El desenlace trágico, catastrófico, de la experiencia chilena ha sido largamente comentado y analizado. En lo que muchos coinciden es en destacar la relevancia de los factores políticos por sobre los económicos o sociales para explicar el derrumbe de la Unidad Popular. El profesor de la universidad de Yale Juan J. Linzn en la introducción al libro de Arturo Valenzuela El Quiebre de la Democracia en Chile sostiene que el factor principal que explica la ruptura democrática es “la erosión de las fuerzas moderadas o centristas “pro régimen” y la politización de las instituciones neutrales (…) con la consiguiente polarización total de la población[4]”. A su juicio, sin un centro pragmático las posibilidades de supervivencia del régimen democrático se tornan muy difíciles puesto que la polarización pasa a ser el rasgo característico.

La tesis de Valenzuela es que Chile no estaba fatalmente predestinado a la destrucción de su democracia, sino que fueron factores subjetivos los determinantes, entre ellos que “ideologías que pretenden instaurar utopías suelen conducir a trágicos desenlaces, particularmente cuando los que se embarcan en estos proyectos son una minoría que trata de imponer su utopía sobre la sociedad entera”[5].

A juicio de Valenzuela, idea que comparte Edgardo Boeninguer  “hubo ciertas coyunturas críticas en las cuales existió el espacio necesario para efectuar acciones tendientes a salvar el sistema[6]”. Boeninguer se refiere explícitamente a cinco oportunidades[7]: al inicio del gobierno la convergencia de las candidaturas de Allende y Tomic en torno a iniciativas programáticas comunes podría haber dado pie a una negociación que ampliara las bases de sustentación del nuevo gobierno; una segunda ocasión, muy favorable al gobierno, fue tras el resultado de las elecciones municipales de 1971 en que la DC seguía inclinada a favorecer el proceso de cambios, ocasión que arruinó el asesinato de Pérez Zujovic; en junio de 1972 la caída del ministro Sergio Vuskovic y la asunción de Orlando Millas con un programa económico más responsable y realista abrió una oportunidad de convergencia con la DC en torno a gruesas definiciones sobre las áreas de la economía; La cuarta, según Boeninguer ocurrió después de las elecciones parlamentarias de 1973 en que la oposición no alcanzó su objetivo electoral para viabilizar la acusación constitucional contra el presidente.

• Tareas:
1. Responde según el extracto sobre el quiebre de la democracia chilena:
(a) Según la tesis de Valenzuela, ¿qué tipo de factores fueron los determinantes en la destrucción de la democracia en Chile?
(b) ¿Qué hecho arruinó la segunda ocasión favorable al gobierno?
(c) ¿Quién asumió en junio de 1972 tras la caída del ministro Sergio Vuskovic?
2. Sustituye "polarización" por "radicalización" en el fragmento del extracto que va desde "El desenlace trágico, catastrófico, de" hasta "el rasgo característico.", ambos incluidos, y escríbelo de nuevo.

• Líneas de datos:
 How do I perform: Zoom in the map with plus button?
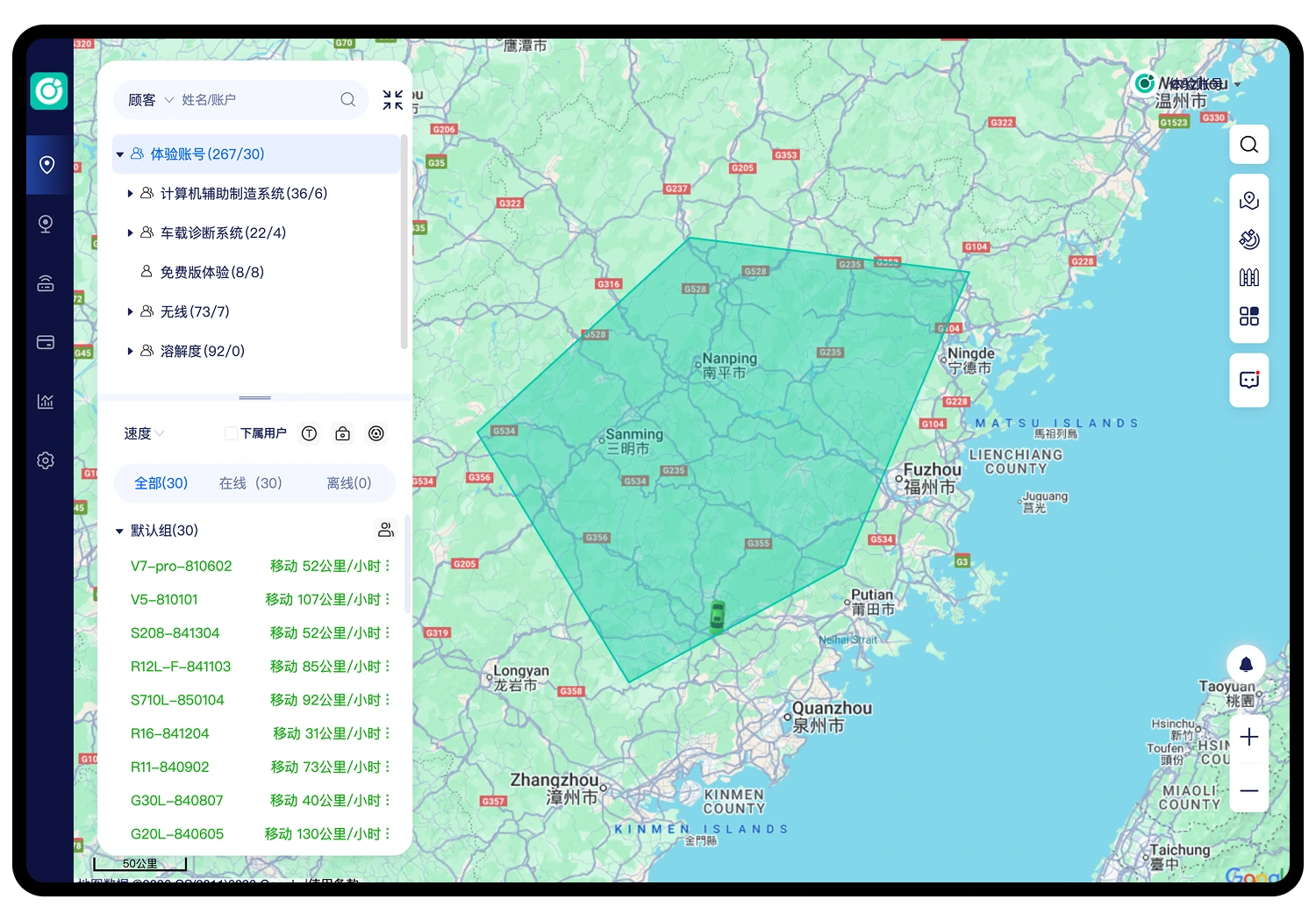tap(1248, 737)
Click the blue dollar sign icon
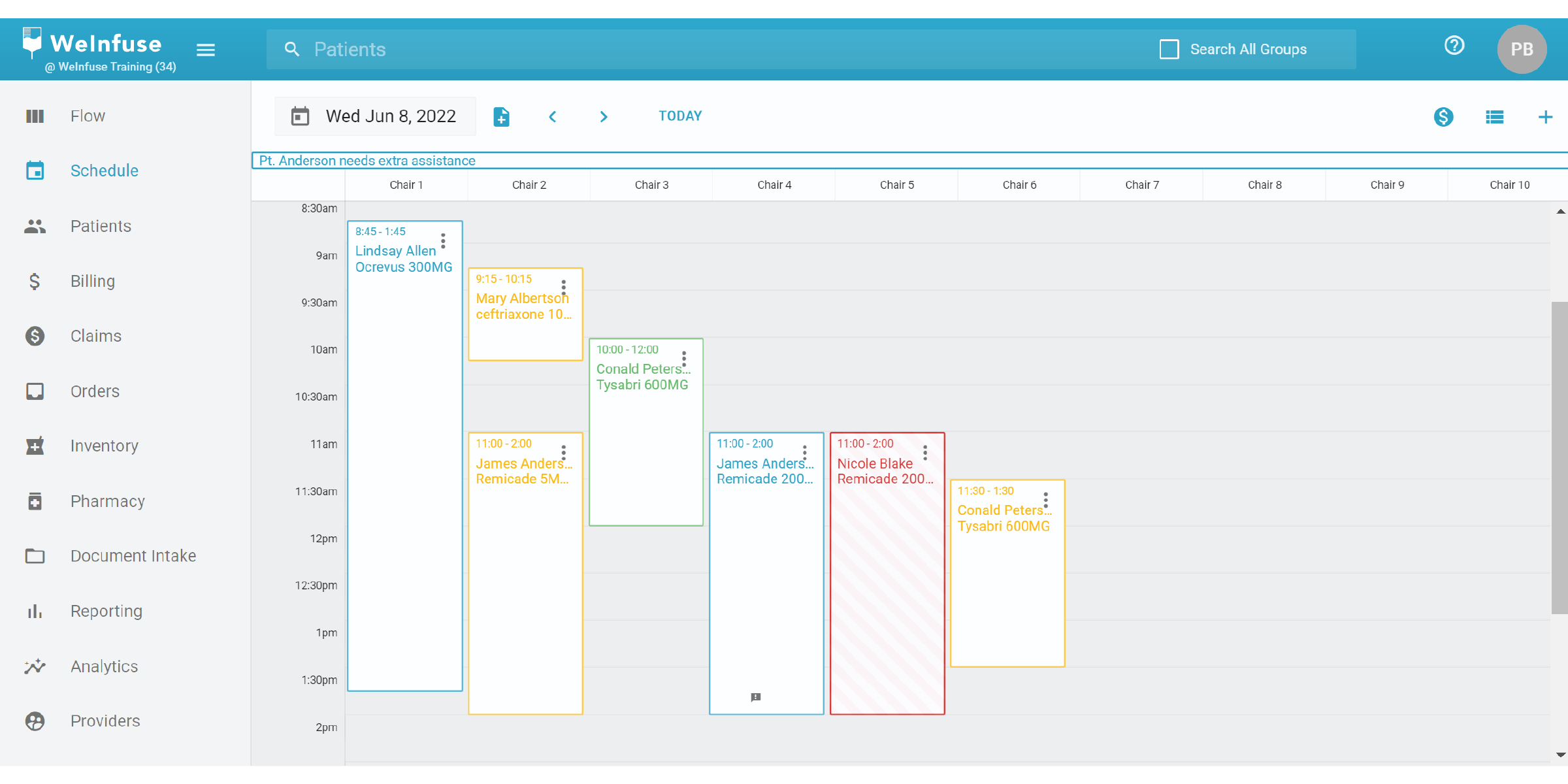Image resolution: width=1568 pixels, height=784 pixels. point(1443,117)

• Resultados:
1.
(a) Factores subjetivos.
(b) El asesinato de Pérez Zujovic.
(c) Orlando Millas.

2.
El desenlace trágico, catastrófico, de la experiencia chilena ha sido largamente comentado y analizado. En lo que muchos coinciden es en destacar la relevancia de los factores políticos por sobre los económicos o sociales para explicar el derrumbe de la Unidad Popular. El profesor de la universidad de Yale Juan J. Linzn en la introducción al libro de Arturo Valenzuela El Quiebre de la Democracia en Chile sostiene que el factor principal que explica la ruptura democrática es “la erosión de las fuerzas moderadas o centristas “pro régimen” y la politización de las instituciones neutrales (…) con la consiguiente radicalización total de la población[4]”. A su juicio, sin un centro pragmático las posibilidades de supervivencia del régimen democrático se tornan muy difíciles puesto que la radicalización pasa a ser el rasgo característico.